Hi, there. By default (at the time of writing), F# doesn't add references to .NET Framework 3.5 DLLs, so you need to do this manually:

#I @"C:\Program Files\Reference Assemblies\Microsoft\Framework\v3.5"
#r "System.Core.dll"
#r "System.Xml.Linq.dll"

after which you need to import necessary namespaces:

open System.Linq
open System.Collections.Generic
open System.Xml.Linq

Now you can go with LINQ to Objects and LINQ to XML.

One more thing, F# doesn't seem to recognize (and support) extension methods (I think that's because the current version of F# was built on top of .NET Framework 2.0 instead of 3.5, correct me if I'm wrong). Therefore you cannot use dot notation to access those methods defined within Enumerable class as you can in C#. Pipeline operator (|>) can help but a bit of addition work is required.

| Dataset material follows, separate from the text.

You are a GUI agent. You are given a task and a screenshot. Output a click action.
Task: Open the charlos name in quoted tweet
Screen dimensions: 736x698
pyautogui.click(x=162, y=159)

Take Enumerable.First() method as an example, you need to first define a first funcation as follows:

let first (coll: #seq<'a>) = Enumerable.First<_>(coll)

Then you can go on with you collection:

{ 1..10 } |> first

Hope that helps.

By on 7/11/2008 6:04 AM ()

ok I just found the Seq.nth 0 function to do this.

contents |> Seq.nth 0
or better
Seq.hd contents

thx

By on 7/11/2008 5:08 AM ()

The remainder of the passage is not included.